Excerpt:
•••••

Debra Pogrund Stark of the John Marshall Domestic Violence Clinical Advocacy Program awarded the ISBA Excellence in Legal Education Award for 2016
Our Committee nominated The John Marshall Domestic Violence Clinical Advocacy Program for the ISBA Excellence in Legal Education Award for 2016. The Award was presented to Debra Pogrund Stark, the program director, at the 2016 Annual Meeting. I hope you will find her work interesting; I also hope others will share their award winners!
The John Marshall Domestic Violence Clinical Advocacy Program provides students with an opportunity to work with clients in all aspects of a domestic violence matter. This is the only law school program in the country that covers this many areas of law and promotes this diversity of interaction with clients.
The classroom component of the clinic, “Family Law & Domestic Violence Clinic,” gives students the opportunity to receive training in one or more of the eight practice areas covered in the course:
• Orders of protection
• Divorce/parentage
• Immigration relief
• Debt relief/credit repair
• Tax liability relief
• Crime victim compensation
• Housing relief
• Employment protections
The training begins online, then moves to a classroom component, prior to meeting clients. Students in two of the practice areas have minimum requirements of time spent in courtroom observation, as well.
Training, supervision, and feedback is provided by a team of supervising attorneys comprised of adjunct professors, volunteer lawyers, and Professor Debra Pogrund Stark, the founder and director of the Domestic Violence Clinical Advocacy Program.
A key initiative of the Domestic Violence Clinical Advocacy Program is the “Safety Through Knowledge Legal Assistance Project,” where trained students provide legal information and direct representation to assist survivors of domestic violence in becoming safe and independent. Case referrals come from Family Rescue, Between Friends, Apna Ghar, and the Chicago Children’s Advocacy Center. Survivors of domestic violence must go through one of those organizations for risk assessment and safety planning prior to becoming a client of the program. The students are paired with a supervising attorney to meet with a client and assist as they are able. Students work alongside the attorney on each phase of the case from initial client meeting, to pleadings, motion practice, and hearings.
Students in the Clinic perform legal consultations with survivors of domestic violence and provide information on each of the eight practice areas as applicable to the client they are meeting with, answer that client’s questions, and discuss options and recommended next steps to try to achieve the client’s goals or address the client’s concerns. When further legal assistance is needed beyond the consultation, the Clinic also provides further pro bono legal representation to the extent of its resources.

•••••

Data for analysis:
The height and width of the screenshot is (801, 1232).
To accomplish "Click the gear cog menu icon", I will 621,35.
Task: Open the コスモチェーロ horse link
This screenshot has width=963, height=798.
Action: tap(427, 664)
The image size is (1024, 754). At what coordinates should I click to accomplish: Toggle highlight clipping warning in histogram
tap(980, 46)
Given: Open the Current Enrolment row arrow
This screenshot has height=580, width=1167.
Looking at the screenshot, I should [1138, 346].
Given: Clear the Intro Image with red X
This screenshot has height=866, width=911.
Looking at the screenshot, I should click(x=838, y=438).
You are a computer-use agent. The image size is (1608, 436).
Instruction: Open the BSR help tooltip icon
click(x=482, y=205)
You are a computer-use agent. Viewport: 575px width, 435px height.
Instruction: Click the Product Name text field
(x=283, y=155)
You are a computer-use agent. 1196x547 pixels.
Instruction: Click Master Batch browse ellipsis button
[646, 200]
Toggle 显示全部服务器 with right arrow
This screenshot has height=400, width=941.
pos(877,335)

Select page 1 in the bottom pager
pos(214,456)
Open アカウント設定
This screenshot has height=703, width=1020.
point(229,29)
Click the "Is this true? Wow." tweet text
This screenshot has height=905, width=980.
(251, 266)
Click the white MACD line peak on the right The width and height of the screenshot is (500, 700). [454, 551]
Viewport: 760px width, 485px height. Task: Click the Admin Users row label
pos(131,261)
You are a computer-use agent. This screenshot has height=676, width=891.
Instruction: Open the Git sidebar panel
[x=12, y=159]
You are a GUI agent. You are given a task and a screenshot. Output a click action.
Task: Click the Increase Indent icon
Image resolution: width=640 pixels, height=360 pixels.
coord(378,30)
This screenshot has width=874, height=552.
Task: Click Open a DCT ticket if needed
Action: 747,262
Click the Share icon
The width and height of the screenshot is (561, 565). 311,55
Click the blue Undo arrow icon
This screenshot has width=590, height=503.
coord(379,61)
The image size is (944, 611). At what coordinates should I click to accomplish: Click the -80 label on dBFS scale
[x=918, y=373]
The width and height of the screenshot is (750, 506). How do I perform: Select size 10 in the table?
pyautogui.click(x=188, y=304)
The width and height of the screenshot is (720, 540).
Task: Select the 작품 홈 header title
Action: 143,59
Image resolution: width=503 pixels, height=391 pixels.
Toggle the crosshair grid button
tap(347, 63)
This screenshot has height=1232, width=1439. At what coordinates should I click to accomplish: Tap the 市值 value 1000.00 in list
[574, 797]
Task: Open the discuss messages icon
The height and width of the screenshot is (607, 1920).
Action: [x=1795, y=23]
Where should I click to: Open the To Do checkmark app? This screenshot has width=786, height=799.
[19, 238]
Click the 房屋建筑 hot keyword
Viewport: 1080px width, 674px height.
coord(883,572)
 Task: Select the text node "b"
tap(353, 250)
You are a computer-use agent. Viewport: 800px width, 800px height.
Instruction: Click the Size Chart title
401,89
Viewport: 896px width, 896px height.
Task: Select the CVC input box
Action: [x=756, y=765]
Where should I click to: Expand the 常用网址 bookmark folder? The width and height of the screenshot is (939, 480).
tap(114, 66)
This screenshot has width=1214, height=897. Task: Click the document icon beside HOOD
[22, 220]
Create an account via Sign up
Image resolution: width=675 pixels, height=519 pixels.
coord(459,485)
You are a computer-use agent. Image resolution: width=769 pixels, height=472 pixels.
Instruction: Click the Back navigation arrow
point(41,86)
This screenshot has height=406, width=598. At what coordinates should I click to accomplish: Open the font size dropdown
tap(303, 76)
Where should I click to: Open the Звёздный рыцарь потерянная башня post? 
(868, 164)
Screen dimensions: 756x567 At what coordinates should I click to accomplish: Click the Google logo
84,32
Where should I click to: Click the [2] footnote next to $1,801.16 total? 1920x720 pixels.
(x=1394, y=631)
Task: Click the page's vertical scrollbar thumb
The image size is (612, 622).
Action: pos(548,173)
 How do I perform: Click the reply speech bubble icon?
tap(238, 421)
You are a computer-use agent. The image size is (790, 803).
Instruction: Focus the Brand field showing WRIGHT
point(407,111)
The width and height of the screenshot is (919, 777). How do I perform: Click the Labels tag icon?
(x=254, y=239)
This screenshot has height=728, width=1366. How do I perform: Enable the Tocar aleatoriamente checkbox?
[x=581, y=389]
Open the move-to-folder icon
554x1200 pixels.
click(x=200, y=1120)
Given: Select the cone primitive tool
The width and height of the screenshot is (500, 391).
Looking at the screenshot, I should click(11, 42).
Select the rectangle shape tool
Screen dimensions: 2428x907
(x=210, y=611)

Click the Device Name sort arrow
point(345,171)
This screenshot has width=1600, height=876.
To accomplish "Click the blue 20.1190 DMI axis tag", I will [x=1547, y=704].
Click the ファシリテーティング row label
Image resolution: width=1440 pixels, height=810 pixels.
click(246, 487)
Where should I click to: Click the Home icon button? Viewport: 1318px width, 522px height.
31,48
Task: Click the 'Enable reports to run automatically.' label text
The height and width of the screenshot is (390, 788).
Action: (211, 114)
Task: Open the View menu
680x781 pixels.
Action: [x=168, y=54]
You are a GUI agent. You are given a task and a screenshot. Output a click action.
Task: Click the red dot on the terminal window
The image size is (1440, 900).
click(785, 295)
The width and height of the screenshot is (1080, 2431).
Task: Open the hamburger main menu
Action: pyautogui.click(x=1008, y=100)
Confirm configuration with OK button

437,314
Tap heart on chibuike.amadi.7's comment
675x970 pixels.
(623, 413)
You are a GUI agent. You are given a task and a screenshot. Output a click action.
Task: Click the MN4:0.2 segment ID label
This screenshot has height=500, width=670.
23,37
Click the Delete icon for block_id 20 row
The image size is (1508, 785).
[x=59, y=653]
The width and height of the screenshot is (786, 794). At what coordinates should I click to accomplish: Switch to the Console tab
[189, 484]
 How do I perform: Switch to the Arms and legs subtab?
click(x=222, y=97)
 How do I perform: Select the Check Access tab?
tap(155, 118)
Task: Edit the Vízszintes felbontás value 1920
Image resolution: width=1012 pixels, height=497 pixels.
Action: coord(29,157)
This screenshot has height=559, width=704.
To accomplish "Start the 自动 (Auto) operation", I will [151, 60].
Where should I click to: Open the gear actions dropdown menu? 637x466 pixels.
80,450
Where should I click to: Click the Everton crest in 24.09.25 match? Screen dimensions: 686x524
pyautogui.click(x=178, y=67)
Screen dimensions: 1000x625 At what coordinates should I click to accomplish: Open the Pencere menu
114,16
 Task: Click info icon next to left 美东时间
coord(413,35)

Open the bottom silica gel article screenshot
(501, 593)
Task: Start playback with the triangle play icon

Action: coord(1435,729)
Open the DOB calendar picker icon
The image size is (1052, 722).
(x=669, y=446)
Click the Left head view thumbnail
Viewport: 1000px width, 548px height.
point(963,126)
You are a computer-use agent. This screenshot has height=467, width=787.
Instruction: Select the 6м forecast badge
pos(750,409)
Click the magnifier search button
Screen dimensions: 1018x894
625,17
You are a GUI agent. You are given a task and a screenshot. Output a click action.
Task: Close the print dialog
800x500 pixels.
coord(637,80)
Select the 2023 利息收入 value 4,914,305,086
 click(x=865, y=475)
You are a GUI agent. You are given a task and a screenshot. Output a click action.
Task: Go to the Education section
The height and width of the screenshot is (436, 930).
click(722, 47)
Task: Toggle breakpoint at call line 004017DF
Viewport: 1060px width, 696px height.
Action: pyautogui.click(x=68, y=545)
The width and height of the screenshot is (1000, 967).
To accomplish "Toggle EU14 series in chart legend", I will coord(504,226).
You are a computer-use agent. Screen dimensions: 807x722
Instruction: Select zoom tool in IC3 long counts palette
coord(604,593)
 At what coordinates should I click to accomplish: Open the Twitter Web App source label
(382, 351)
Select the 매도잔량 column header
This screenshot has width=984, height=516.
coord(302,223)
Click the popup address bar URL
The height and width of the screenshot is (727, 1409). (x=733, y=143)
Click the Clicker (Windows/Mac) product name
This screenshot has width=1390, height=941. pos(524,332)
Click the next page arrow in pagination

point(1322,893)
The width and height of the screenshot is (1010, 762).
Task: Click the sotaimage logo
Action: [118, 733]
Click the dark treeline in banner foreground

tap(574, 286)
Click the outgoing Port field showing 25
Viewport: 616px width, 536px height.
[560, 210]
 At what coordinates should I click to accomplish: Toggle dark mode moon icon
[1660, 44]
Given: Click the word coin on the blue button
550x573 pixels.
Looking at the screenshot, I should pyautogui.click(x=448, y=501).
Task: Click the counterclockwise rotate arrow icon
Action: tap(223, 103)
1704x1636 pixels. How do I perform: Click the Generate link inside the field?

•••••

What you need to do:
Which organizations refer cases to the "Safety Through Knowledge Legal Assistance Project," according to the text about the domestic violence clinic?

Exercise solution:
Family Rescue, Between Friends, Apna Ghar, and the Chicago Children's Advocacy Center.